7.31.2007

Video killed the text blahs

One cool way to change up a blog is to use embedded video. Text and photos usually get the job done, but sometimes moving images and audio are a perfect complement to your posts. Or they are the posts.

I just added a pair of YouTube embed videos to my dvd blog posts on the death of Ingmar Bergman -- a couple of short-film parodies of his early heavy-duty works. In this case, only the shorts could tell that story. Also on my site is a category called DVD Blog Theater -- an archive of videos I've used in various contexts. Many videos on YouTube include embed coding for viral distribution; some do not at the request of content providers.

I own none of the copyrights on these videos. So why do I feel entitled to display them? My assumption is that the people who host these videos have cleared copyrights. I have not acquired or uploaded these files. If my readers did a search, they could find the files just as easily as I did. These files do not exist on my site, just the window and/or link. The right to link freely has been upheld repeatedly in the courts.

Won you over yet? Didn't think so. ...

If I found out there was any dispute over the materials, the links would come down immediately.
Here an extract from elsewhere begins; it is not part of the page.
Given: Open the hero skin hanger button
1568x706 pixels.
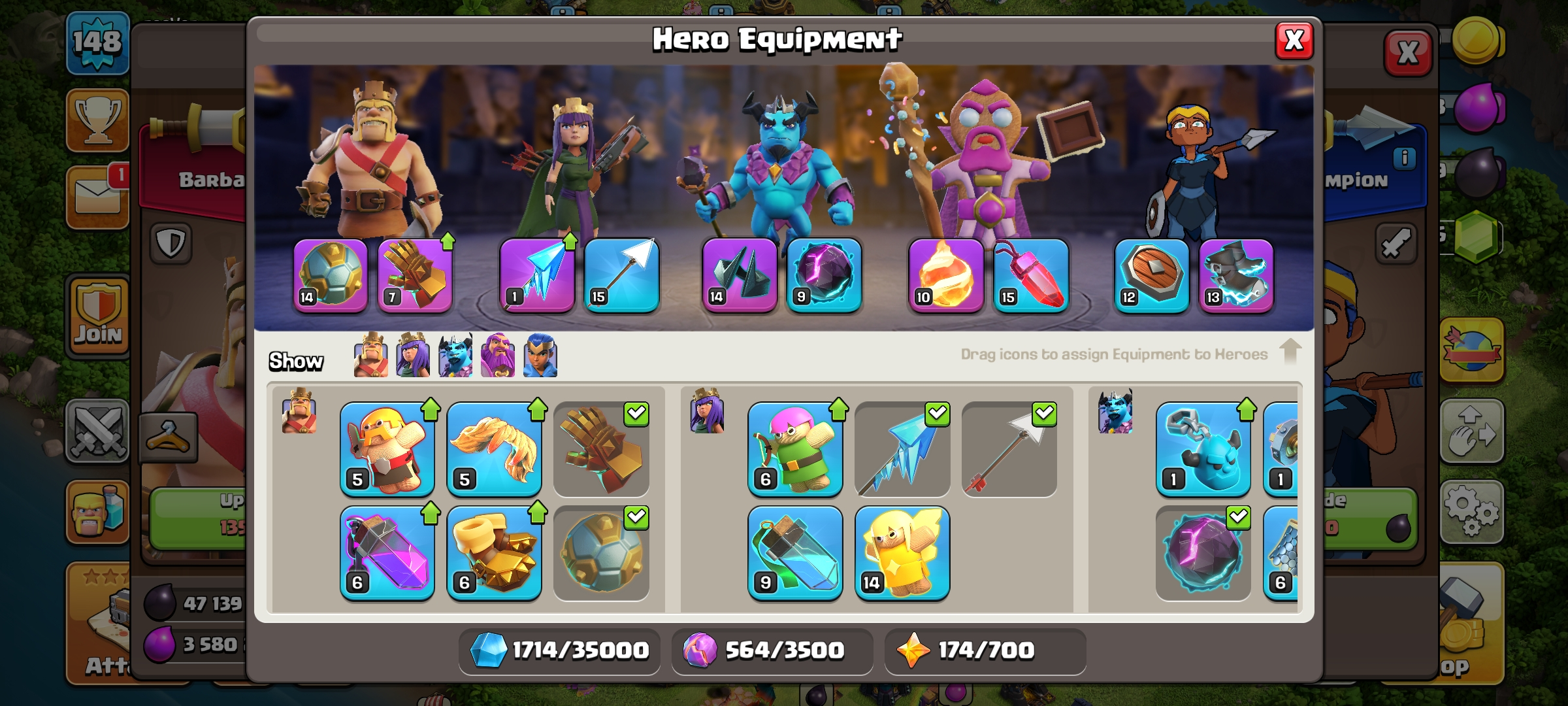Looking at the screenshot, I should pos(169,437).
To continue would be ethically and legally problematic.

So far in the brave new world of supermarket-style video streaming, the responsibility of preventing copyright violations has informally fallen to the content owner (who must police the copyright) and to the uploader or host of the video (who needs to clear the content and/or remove it when asked). Google/YouTube, as you probably know, are busy producing a copyright filtering system to eliminate material that's been declared off-limits. The courts are waiting.

In the real world, it's often the case that creators of short-form content are delighted to get exposure via, say, YouTube. Often, they submit the content. This includes most TV networks, music labels, and the makers of trailers and short films. None of this applies to pure piracy, of course, as in downloading a feature-length movie off any of the bit torrent sites.

I wouldn't want to take this mangy pack of arguments into court, but that sort of logic is why YouTube is still with us. This uneasy truce with the content providers and courts allows YouTube to continue its video revolution.